Dominar a arte da tutoria em EAD é um trabalho que exige do tutor, competências pessoais, profissionais, ligadas ao processo de educação, aos conteúdos e à comunicação, aos conhecimentos técnicos em educação à distância e educacionais em EAD, além de sua consciência sobre papel do tutor, nesta forma de ensino, aliada à vontade de fazer parte de uma nova relação com o saber. O segredo está em não deixar de procurar novas formas de atualização profissional para adquirir ou aperfeiçoar as competências específicas. De preferência, que essas complementações pedagógicas sejam pelo curso à distância, para que desenvolva também a habilidade de aprender. Enquanto se está no papel de aluno, é possível perceber as dificuldades enfrentadas por este, o que pode levar o tutor a pensar em estratégias para que as mesmas não aconteçam durante a realização de um curso, por ele intermediado.

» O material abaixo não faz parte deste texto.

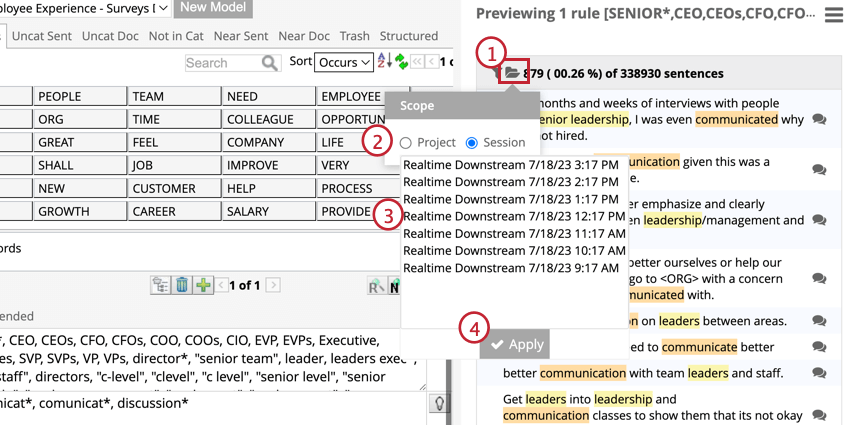Image resolution: width=850 pixels, height=425 pixels.
Task: Open the scope folder icon
Action: (x=512, y=73)
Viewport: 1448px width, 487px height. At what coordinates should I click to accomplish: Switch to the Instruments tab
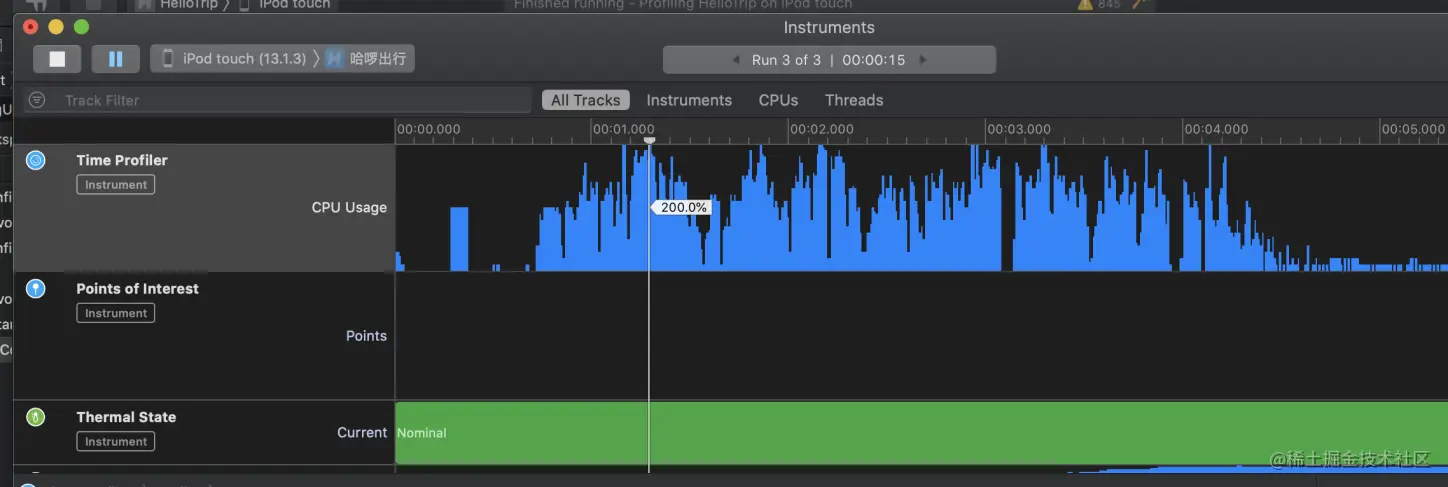pos(689,100)
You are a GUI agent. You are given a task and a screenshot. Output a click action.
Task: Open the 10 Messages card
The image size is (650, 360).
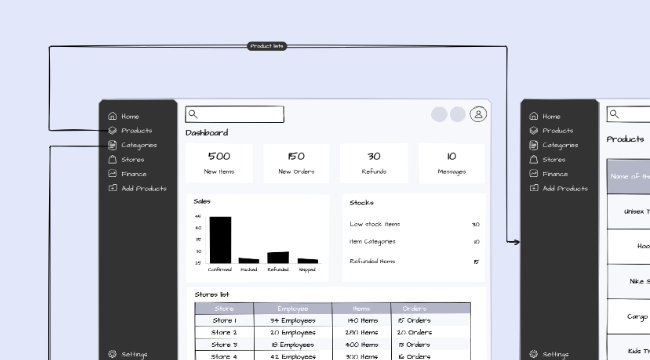(451, 163)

Desenvolver competências pessoais, tais como gostar do que faz, ser entusiasta, persistente, criativo, dinâmico e paciente com os participantes é positivo para criar uma relação humana com o aluno. Afinal, do outro lado da máquina, estão pessoas com sentimentos de preocupação, dúvidas, insegurança que precisam ser compartilhadas. É importante que o tutor tenha total conhecimento dos conteúdos a serem trabalhados, bem como das tecnologias em educação à distância, possibilitando variadas atividades. Manter o aprendiz até o final do curso é tarefa principal, e a diversidade na maneira de ler e exercitar fará com o que o mesmo sinta-se estimulado e interessado, já que estar sentado por horas, em frente ao computador, sem resultados satisfatórios pode ser fator de evasão. Muito apropriada é a interação com a proposta pedagógica da instituição de ensino, permitindo estar consciente da filosofia, metodologia, objetivos e critérios de avaliação a serem adotados. Entender como a instituição de ensino quer levar o aluno à mudança de comportamento, pela aquisição dos conteúdos, permite que o tutor crie mecanismos para tal finalidade. Não esqueça, a tutoria deve ter.a responsabilidade de promover a interação entre os participantes do curso e professor. Deve estar preocupada com as dúvidas decorrentes da aplicação de conteúdos, bem como das questões administrativas. Deve estar empenhada em buscar as ferramentas adequadas e também pensar no ambiente de aprendizagem ideal para o curso. A tutoria deve perseguir o sucesso de todos os alunos aplicando tecnologias

que tenham usos acessíveis a eles, mas não que sejam excelentes para os tutores. Uma das razões de evasão, como mostrado em algumas pesquisas, é o uso inadequado destas tecnologias. Em frente ao computador está um aluno interessado na aquisição de conhecimentos específicos, como em pedagogia, licenciaturas, legislação, etc, e não em saber utilizar a videoconferência, as multimídias, os chats, assim por diante. Essa integração não pode estar limitada, apenas, a troca de dados técnicos, mas a um possível envolvimento entre os alunos, de uma mesma classe; quanto mais agradável o ambiente em sala de aula, melhor se dá a troca. E finalmente, estar comprometido com uma nova relação com o saber. Permitir aos aprendizes experimentarem, sem trauma, uma troca de conhecimentos. Mostra-los que na condição de alunos também podem trazer novas informações, complementando o ciclo. Conduzir o processo, mostrando que a sala de aula virtual não tem porta, que se fecha para que, apenas, a turma tenha direito, naquele momento, de receber conteúdos. Mas que as informações vão e vem, como as águas das ondas, se renovando. Direcionar o aprendiz a um espaço virtual, com bibliotecas, museus de som, de imagem, com eventos de seminários, conferências, ou seja, a atividades didáticas complementares aos conteúdos específicos, permitidos, sem saírem do computador. Apresentar novas ferramentas, diferentes do gravador de voz, do caderno e do quadro de giz, que também podem continuar existindo, porém virtualmente. Introduzir o destinatário da informação, a novas técnicas, mas sem trauma de rejeição e de medo de não saber usar. Levar ao educando ao prazer e ao entusiasmo de estar vivendo uma nova relação com o conhecimento, que, talvez, na educação presencial já lhe tenha sido negado.